## [Supplied records]
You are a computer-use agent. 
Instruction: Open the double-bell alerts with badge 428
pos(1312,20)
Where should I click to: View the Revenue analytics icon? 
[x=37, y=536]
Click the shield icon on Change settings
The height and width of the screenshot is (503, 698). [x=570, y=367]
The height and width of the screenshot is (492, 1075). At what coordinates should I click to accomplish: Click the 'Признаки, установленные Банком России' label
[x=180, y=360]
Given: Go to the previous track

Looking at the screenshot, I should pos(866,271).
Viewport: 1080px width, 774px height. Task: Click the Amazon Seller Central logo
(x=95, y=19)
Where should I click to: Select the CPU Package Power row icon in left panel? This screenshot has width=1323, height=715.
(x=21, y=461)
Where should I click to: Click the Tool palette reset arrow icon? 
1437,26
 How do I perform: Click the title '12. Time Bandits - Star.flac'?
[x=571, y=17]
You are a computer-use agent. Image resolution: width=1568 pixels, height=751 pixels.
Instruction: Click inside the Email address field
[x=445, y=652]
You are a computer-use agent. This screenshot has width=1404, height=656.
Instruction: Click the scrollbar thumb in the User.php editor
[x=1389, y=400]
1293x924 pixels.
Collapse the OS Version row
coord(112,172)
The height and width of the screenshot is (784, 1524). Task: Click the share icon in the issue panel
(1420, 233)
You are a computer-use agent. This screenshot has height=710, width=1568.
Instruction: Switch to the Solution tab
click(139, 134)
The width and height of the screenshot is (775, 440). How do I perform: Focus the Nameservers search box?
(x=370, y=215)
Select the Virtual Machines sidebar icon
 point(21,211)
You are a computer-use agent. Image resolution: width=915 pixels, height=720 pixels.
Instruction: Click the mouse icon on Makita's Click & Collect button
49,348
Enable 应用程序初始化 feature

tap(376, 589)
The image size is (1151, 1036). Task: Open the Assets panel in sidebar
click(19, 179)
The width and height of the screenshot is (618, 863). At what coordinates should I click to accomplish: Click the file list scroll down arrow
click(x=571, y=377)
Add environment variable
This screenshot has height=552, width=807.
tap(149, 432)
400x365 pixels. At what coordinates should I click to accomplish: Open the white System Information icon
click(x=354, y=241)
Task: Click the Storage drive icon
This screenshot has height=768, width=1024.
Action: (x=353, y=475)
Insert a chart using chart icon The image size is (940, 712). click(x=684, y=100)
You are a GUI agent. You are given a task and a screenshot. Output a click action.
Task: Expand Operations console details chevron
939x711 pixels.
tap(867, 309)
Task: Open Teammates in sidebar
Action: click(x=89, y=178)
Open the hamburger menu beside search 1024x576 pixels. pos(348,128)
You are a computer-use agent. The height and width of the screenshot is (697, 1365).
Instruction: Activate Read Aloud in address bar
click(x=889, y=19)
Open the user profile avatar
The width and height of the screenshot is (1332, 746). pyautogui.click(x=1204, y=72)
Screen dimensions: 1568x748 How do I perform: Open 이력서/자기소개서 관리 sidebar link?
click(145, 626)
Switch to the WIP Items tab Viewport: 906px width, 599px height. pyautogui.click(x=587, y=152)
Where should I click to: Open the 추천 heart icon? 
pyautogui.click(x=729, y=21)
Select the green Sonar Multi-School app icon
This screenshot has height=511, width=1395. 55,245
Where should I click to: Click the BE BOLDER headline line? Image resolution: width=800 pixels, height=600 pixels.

## [Exercise requirements]
Edit the items above so that each occurrence of "Instruction" becomes "Goal", keeping everything else the same.

## [Answer to the problem]
You are a computer-use agent. 
Goal: Open the double-bell alerts with badge 428
pos(1312,20)
Where should I click to: View the Revenue analytics icon? 
[x=37, y=536]
Click the shield icon on Change settings
The height and width of the screenshot is (503, 698). [x=570, y=367]
The height and width of the screenshot is (492, 1075). At what coordinates should I click to accomplish: Click the 'Признаки, установленные Банком России' label
[x=180, y=360]
Given: Go to the previous track

Looking at the screenshot, I should pos(866,271).
Viewport: 1080px width, 774px height. Task: Click the Amazon Seller Central logo
(x=95, y=19)
Where should I click to: Select the CPU Package Power row icon in left panel? This screenshot has width=1323, height=715.
(x=21, y=461)
Where should I click to: Click the Tool palette reset arrow icon? 
1437,26
 How do I perform: Click the title '12. Time Bandits - Star.flac'?
[x=571, y=17]
You are a computer-use agent. Image resolution: width=1568 pixels, height=751 pixels.
Goal: Click inside the Email address field
[x=445, y=652]
You are a computer-use agent. This screenshot has width=1404, height=656.
Goal: Click the scrollbar thumb in the User.php editor
[x=1389, y=400]
1293x924 pixels.
Collapse the OS Version row
coord(112,172)
The height and width of the screenshot is (784, 1524). Task: Click the share icon in the issue panel
(1420, 233)
You are a computer-use agent. This screenshot has height=710, width=1568.
Goal: Switch to the Solution tab
click(139, 134)
The width and height of the screenshot is (775, 440). How do I perform: Focus the Nameservers search box?
(x=370, y=215)
Select the Virtual Machines sidebar icon
 point(21,211)
You are a computer-use agent. Image resolution: width=915 pixels, height=720 pixels.
Goal: Click the mouse icon on Makita's Click & Collect button
49,348
Enable 应用程序初始化 feature

tap(376, 589)
The image size is (1151, 1036). Task: Open the Assets panel in sidebar
click(19, 179)
The width and height of the screenshot is (618, 863). At what coordinates should I click to accomplish: Click the file list scroll down arrow
click(x=571, y=377)
Add environment variable
This screenshot has height=552, width=807.
tap(149, 432)
400x365 pixels. At what coordinates should I click to accomplish: Open the white System Information icon
click(x=354, y=241)
Task: Click the Storage drive icon
This screenshot has height=768, width=1024.
Action: (x=353, y=475)
Insert a chart using chart icon The image size is (940, 712). click(x=684, y=100)
You are a GUI agent. You are given a task and a screenshot. Output a click action.
Task: Expand Operations console details chevron
939x711 pixels.
tap(867, 309)
Task: Open Teammates in sidebar
Action: click(x=89, y=178)
Open the hamburger menu beside search 1024x576 pixels. pos(348,128)
You are a computer-use agent. The height and width of the screenshot is (697, 1365).
Goal: Activate Read Aloud in address bar
click(x=889, y=19)
Open the user profile avatar
The width and height of the screenshot is (1332, 746). pyautogui.click(x=1204, y=72)
Screen dimensions: 1568x748 How do I perform: Open 이력서/자기소개서 관리 sidebar link?
click(145, 626)
Switch to the WIP Items tab Viewport: 906px width, 599px height. pyautogui.click(x=587, y=152)
Where should I click to: Open the 추천 heart icon? 
pyautogui.click(x=729, y=21)
Select the green Sonar Multi-School app icon
This screenshot has height=511, width=1395. 55,245
Where should I click to: Click the BE BOLDER headline line? Image resolution: width=800 pixels, height=600 pixels.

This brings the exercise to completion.